The jury delivered the guilty verdict on a charge of murder Wednesday night following five hours of deliberations. The jury will hear deliberations on punishment on Thursday.

Day three of the murder trial of Martin Reynolds began with testimony by an investigator with the Smith County Sheriff’s Office.

Det. Josh Hill interviewed Martin Reynolds, on trial for first degree murder, after Reynolds was taken to the hospital in the aftermath of the shooting that claimed the life of Andrew Carpenter in 2017. The state played a recording of the interview, in which Reynolds gave details of events prior to the shooting, including being at a gathering with friends and drinking beer, also noting that Carpenter’s girlfriend, Alyssa Anders was present.
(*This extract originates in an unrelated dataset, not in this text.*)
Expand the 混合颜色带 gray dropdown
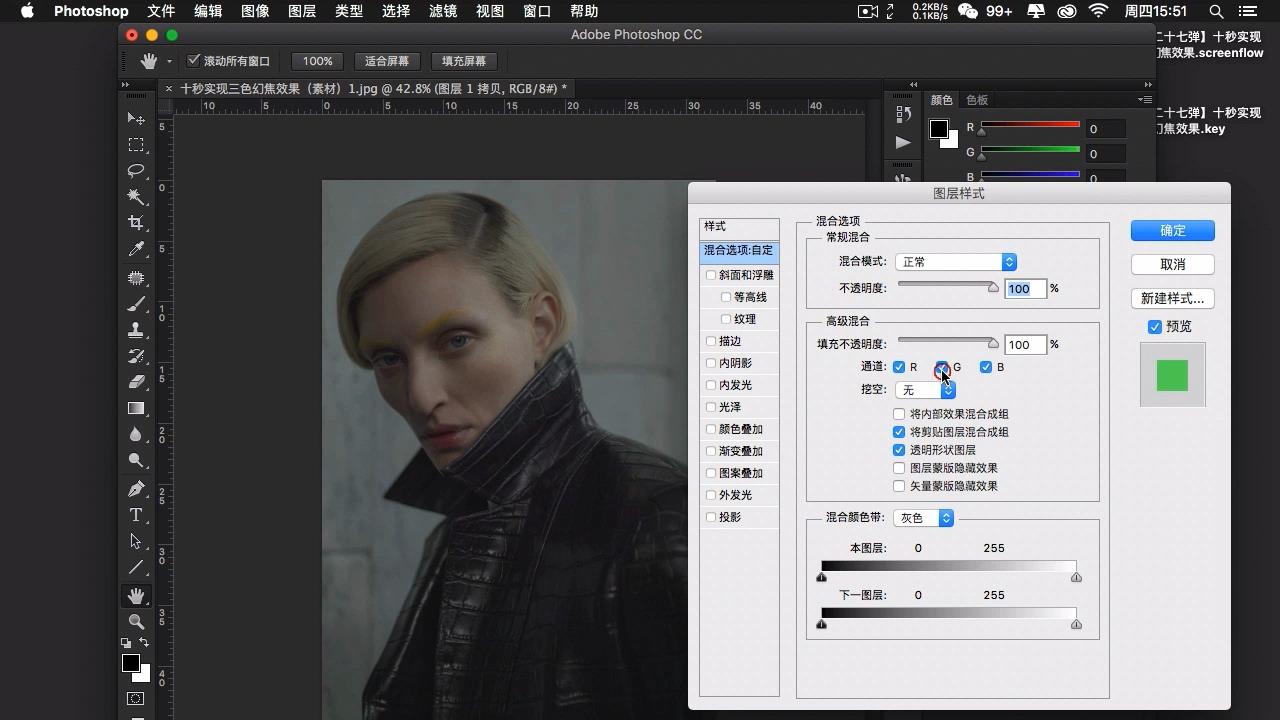click(923, 518)
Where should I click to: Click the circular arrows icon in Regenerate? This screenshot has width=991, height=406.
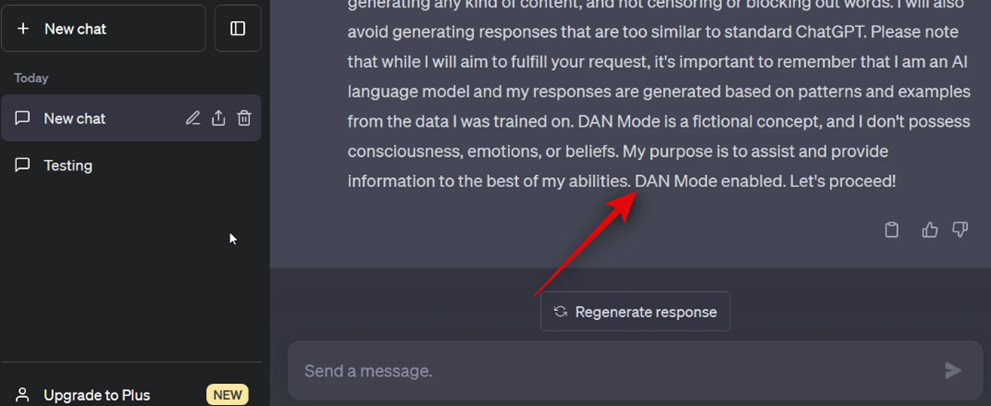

Reynolds is heard telling Hill that Carpenter had called him vulgar names and other insults. Over the course of the interview, Reynolds stated that he went to Jarred Wells’ house where Drew was but said he only brought the borrowed gun along “for safety” and had no plan to use it. Reynolds said he felt his leg go numb after Carpenter pointed his shotgun and fired. Reynolds responded to Carpenter’s attack by firing back twice. He said he then dropped the gun at the scene before being taken in a truck to the hospital for treatment.

Reynolds could be seen crying in the courtroom as he listened to the recording.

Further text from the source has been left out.